### TRECHO DADO
————————
Livros tiram a ferrugem da crítica e da história da literatura no Brasil​

A crítica literária segue modas, sem nunca avaliar o mérito de teorias que são repetidas a torto e a direito. Essa é a avaliação de dois especialistas que acabam de lançar livros que buscam mexer nessa estrutura que vem juntando pó.

Em “Duas Formações, Uma História”, o professor de literatura brasileira da Universidade Federal do Rio Grande do Sul Luís Augusto Fischer reavalia pensadores importantes para buscar uma nova forma de fazer história da literatura.

Já o escritor, editor e pesquisador da USP Luiz Maurício Azevedo busca, em “Estética e Raça”, tornar visível o que foi invisibilizado e recuperar a historicidade da literatura negra com uma crítica à crítica literária brasileira.

A partir de uma revisita a dois pilares dos estudos de literatura no Brasil, Antonio Candido e Roberto Schwarz, objetos de escrutínio, Fischer puxa outros pensadores do campo, coloca de lado o nacionalismo que formou nossa história da literatura e recorre ao historiador Jorge Caldeira e ao antropólogo Eduardo Viveiros de Castro para propor um outro caminho.

“Continuamos pensando a história da literatura como se pensava desde que ela nasceu, entre os séculos 18 e 19”, diz Fischer, “no contexto da definição dos estados nacionais modernos, quando a literatura era uma linha auxiliar do nacionalismo.”

Para ele, é preciso antes de tudo se livrar do fantasma do nacionalismo, que, mesmo na melhor versão da história da literatura brasileira, como no caso de Candido, é o ponto a partir do qual tudo se organiza. Fischer não abre mão, porém, de um recorte nacional, que é, segundo ele, um entre outros recortes possíveis, mas que pode ajudar o encontro do leitor com nossa literatura, ao mostrar marcos de uma história nacional.

Ele chega então a uma história marcada por duas grandes forças, a que ele chama plantation e sertão. “Elas não são camisas de força, mas forças históricas que estão atuando, que dependem de ondas, de fluxos e refluxos”, diz.
————————
### DADOS APRESENTADOS

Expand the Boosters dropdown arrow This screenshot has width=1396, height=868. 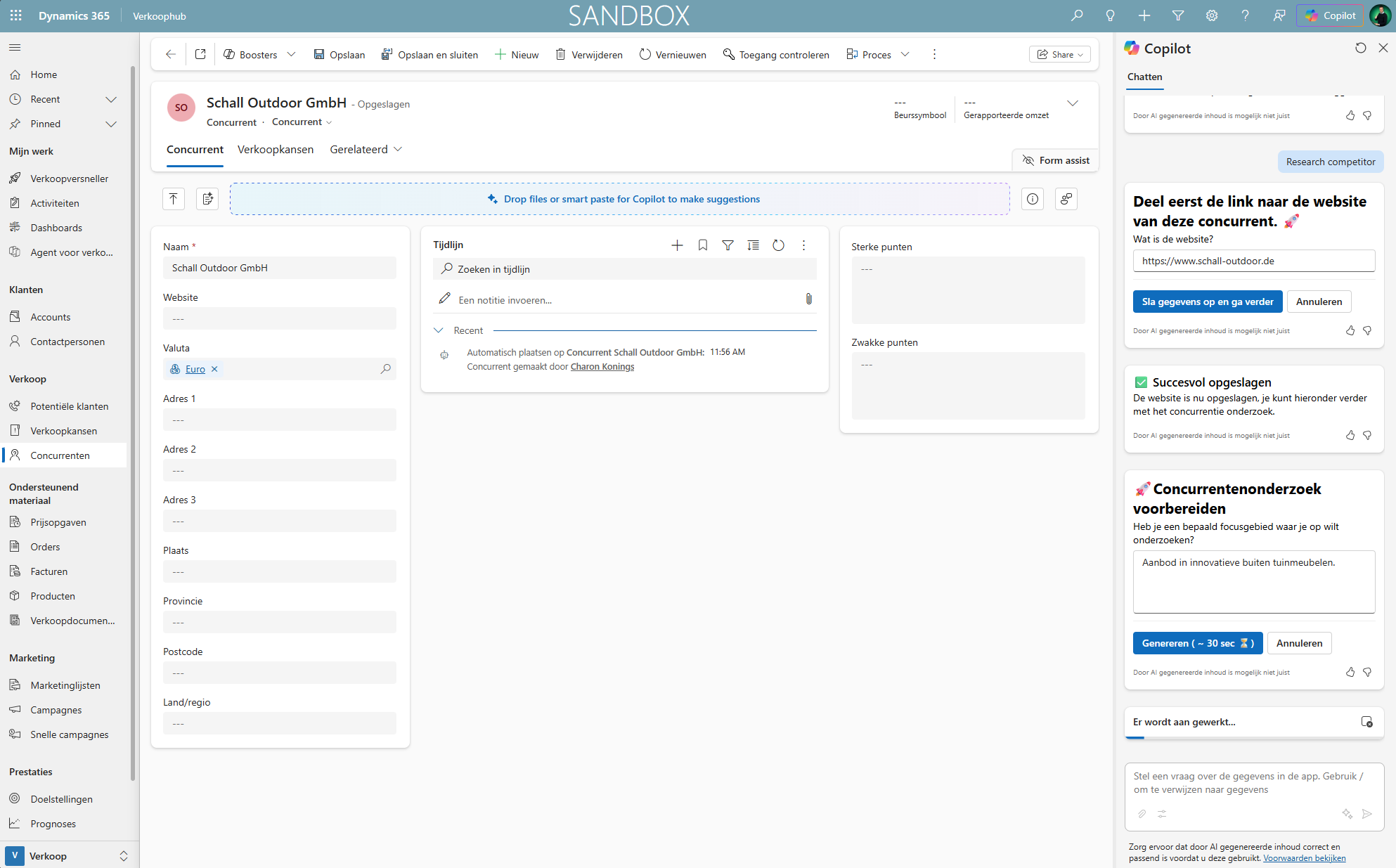(291, 54)
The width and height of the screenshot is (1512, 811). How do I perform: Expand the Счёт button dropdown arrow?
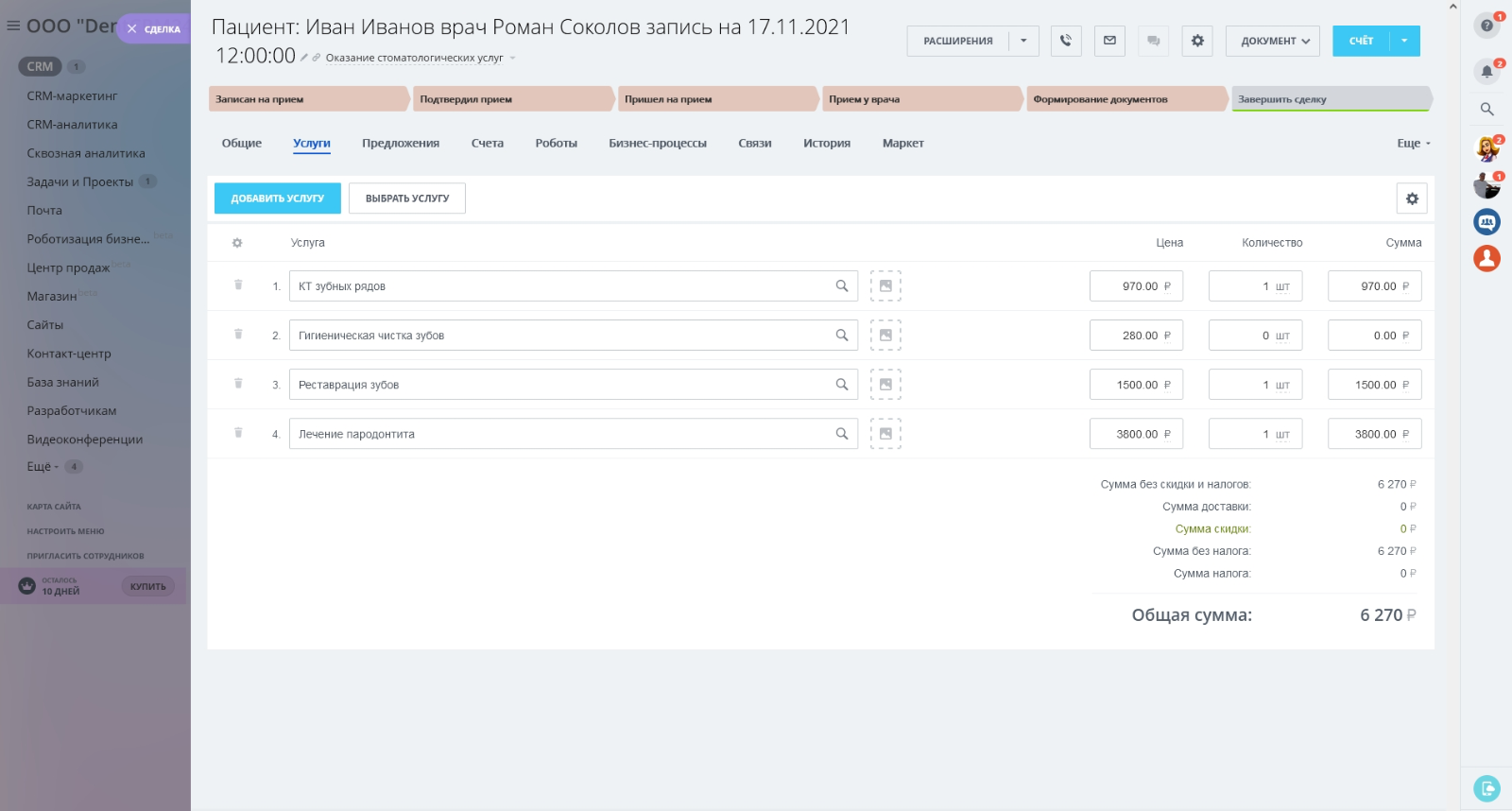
————————
### A FAZER
Dê continuidade ao trecho sobre os livros que renovam a crítica e a história da literatura no Brasil, escrevendo a partir da última frase apresentada.

### RESPOSTA
A plantation tem como ponto zero a carta de Pero Vaz de Caminha e é marcadamente litorânea, escravista, latifundiária, monocultora e exportadora, já no sertão, o ponto zero é a tradição oral e é marcada pelo interior do país, pelas extensas redes de pequeno comércio, com diversos arranjos sociais e menor presença de escravos.

Ainda que nos anos 1980 e 1990 essa dualidade tenha se arrefecido, diz Fischer, as duas forças seguem em atuação. “Quem diria que ‘Torto Arado’ faria tanto sucesso hoje? E é um romance do sertão. Essa dualidade já foi mais forte, mas ainda há coisas estridentemente sertão ou plantation.”

A história proposta por Fischer não é composta de nomes e obras, ainda que ele aponte o ponto alto dessas duas matrizes históricas. Machado de Assis é o da plantation e Guimarães Rosa, o do sertão.

Ele diz se afastar da ideia de um cânone, já que sua preocupação é menos ter uma lista final de autores e mais entender o processo de constituição do cânone brasileiro. O esforço que vemos hoje para que autores que ficaram esquecidos pelo caminho sejam recolocados no lugar de destaque que mereceriam é visto por Fischer, porém, como menos revolucionário do que se pensa ser.

“Muitas vezes aconteceu isso de redefinir o passado em função do presente. Na Independência foi assim, eles olharam para trás e pensaram quem eram os escritores que deviam entrar. Não era a mesma coisa, mas era parecido, o presente relendo o passado e refazendo o cânone”, diz.

Luiz Maurício Azevedo defende que haja um cânone, ainda que diga acreditar que ele seja “só um cadáver que anda por aí”. “No Brasil as pessoas não sentem a pressão do cânone, porque elas nem sabem o que é cânone”. Para ele, a ideia é positiva na medida em que garante o mínimo que uma pessoa deva ler. “O cânone é o piso, é a coisa que todos vão ler, com a qual vamos começar os cursos, mas não é a relação máxima do brasileiro com a literatura”, diz.

Há, contudo, segundo Azevedo, um problema: “quem escolheu esses livros e se eles de fato representam um mosaico das experiências possíveis da literatura”. O olhar crítico brasileiro, que determina o que vai e o que fica, porém, é marcado por quem são os críticos.

“O pensador brasileiro é, via de regra, um homem branco, pretensamente heterossexual, que ocupa uma centralidade social na cultura brasileira, e ele arrasta para seu olhar crítico a maneira como enxerga o mundo, que contamina como enxerga a obra.” É bem verdade, diz Azevedo, que não existe esse olhar neutro, contudo, e aí mora o maior erro dos críticos, “eles colocam como neutralidade aquilo que não é neutralidade, mas compromisso com sua classe”.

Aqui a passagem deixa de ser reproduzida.